[[ RECORDED INFORMATION open ]]

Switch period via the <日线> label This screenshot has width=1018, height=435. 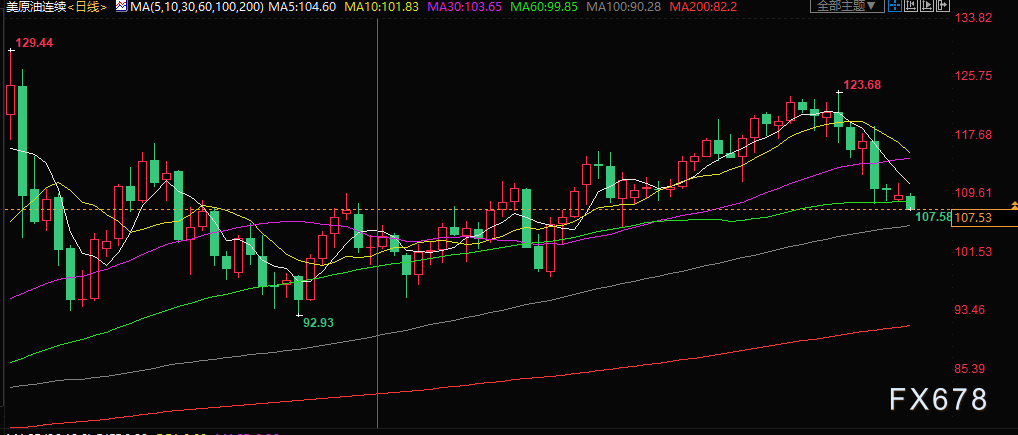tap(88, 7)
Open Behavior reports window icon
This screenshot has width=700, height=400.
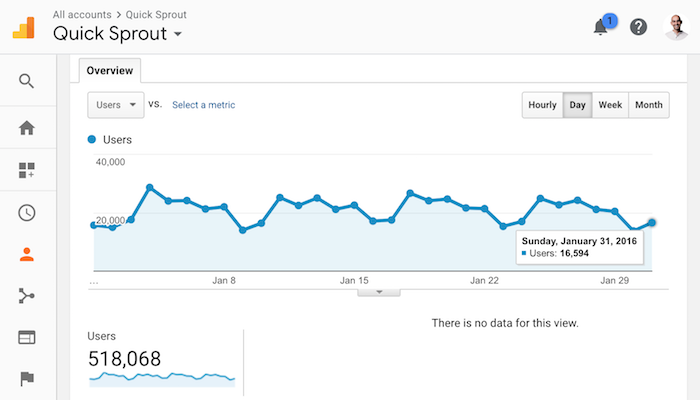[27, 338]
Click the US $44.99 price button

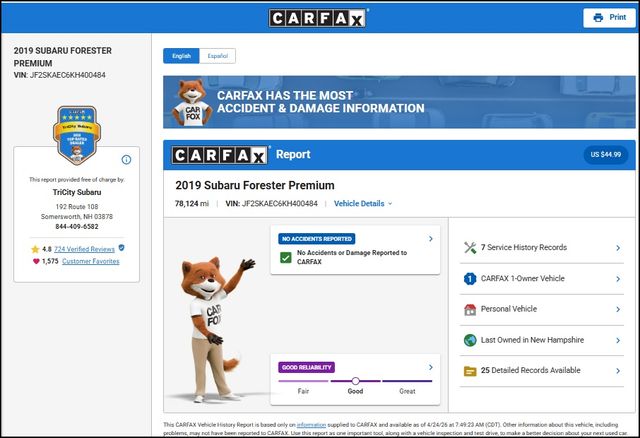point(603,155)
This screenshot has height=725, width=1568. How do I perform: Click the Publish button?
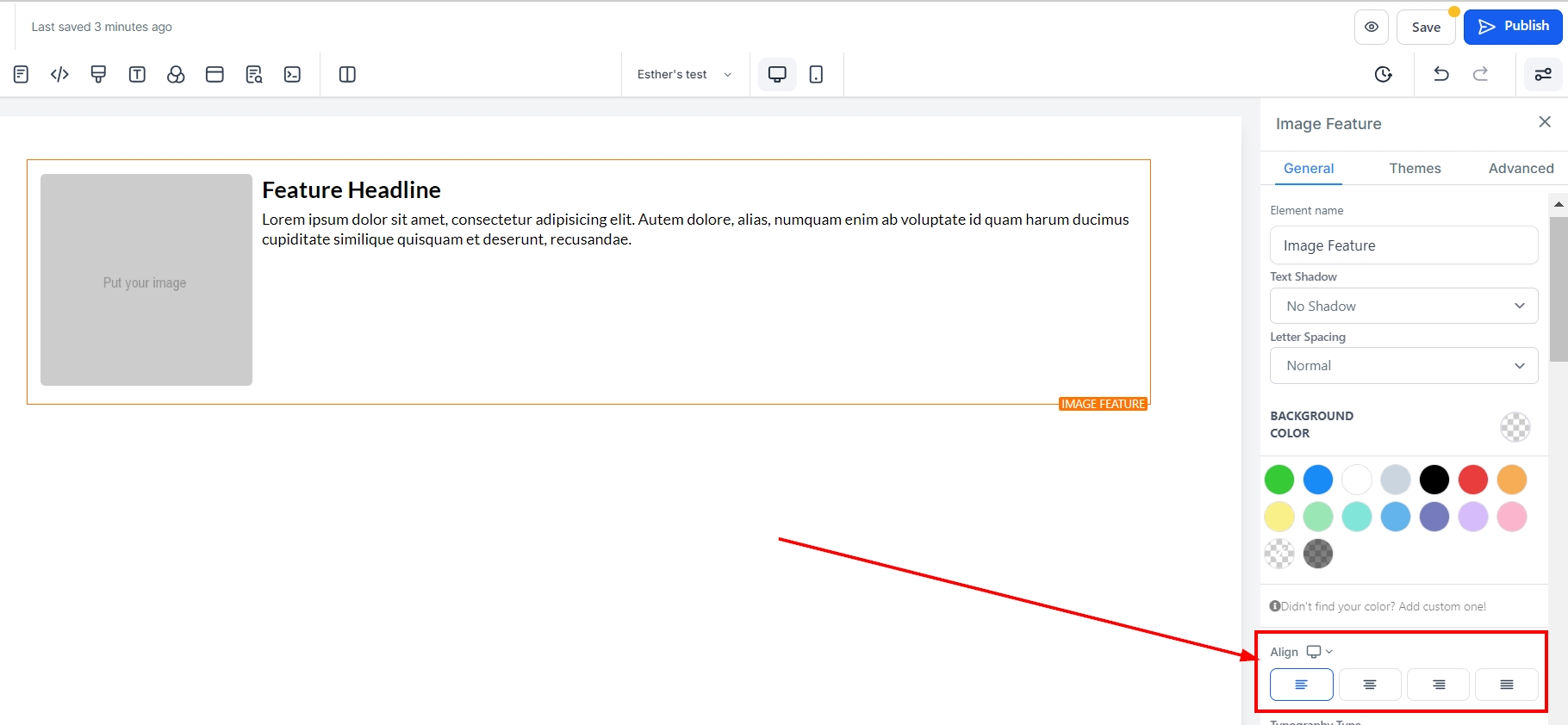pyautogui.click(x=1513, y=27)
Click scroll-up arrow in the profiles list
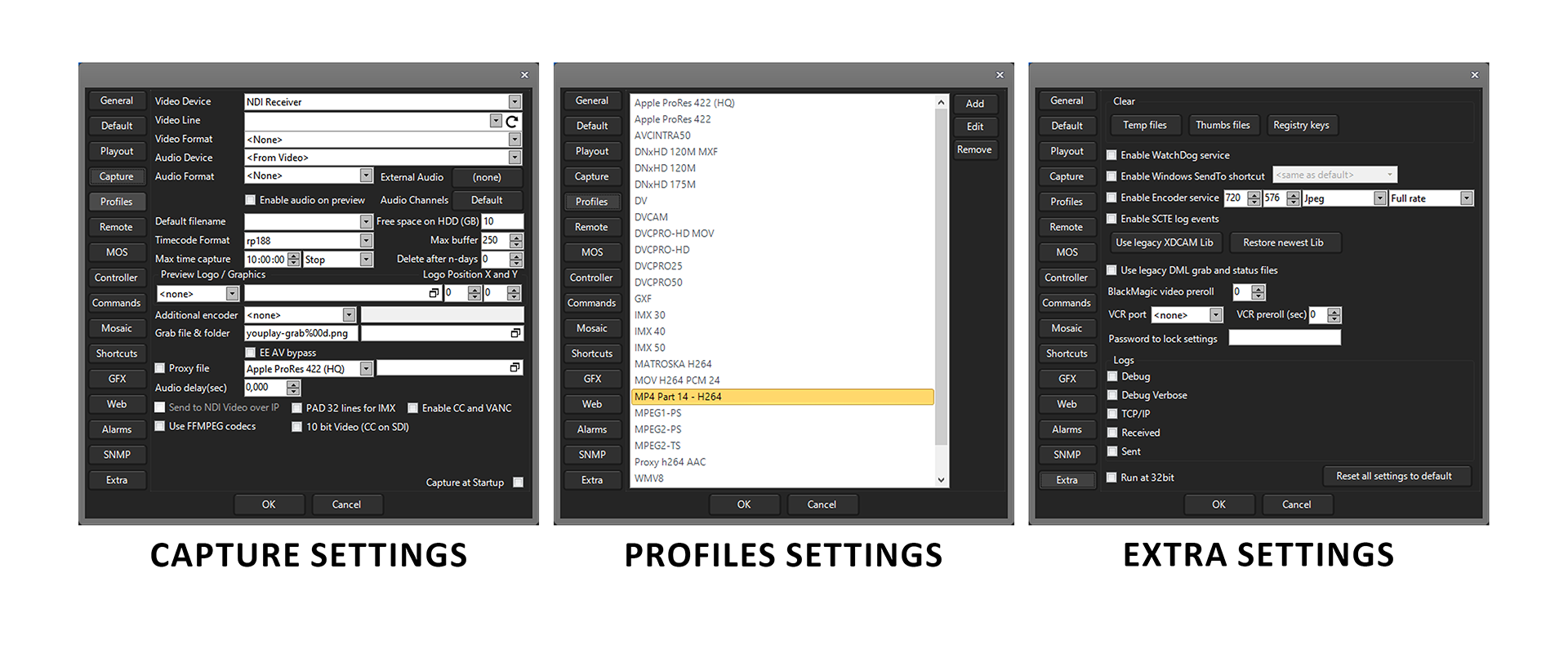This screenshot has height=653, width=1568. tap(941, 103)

[[ RECORDED INFORMATION closed ]]

* DIRECTIONS FOR THIS TASK
Restate verbatim the lines that begin at the one holding "This screenshot has height=725, width=1568." and end at the last line of the material. Exclude pictures.

* RESULT BELOW
This screenshot has height=725, width=1568. How do I perform: Click the Publish button?
pyautogui.click(x=1513, y=27)
Click scroll-up arrow in the profiles list
This screenshot has height=653, width=1568. tap(941, 103)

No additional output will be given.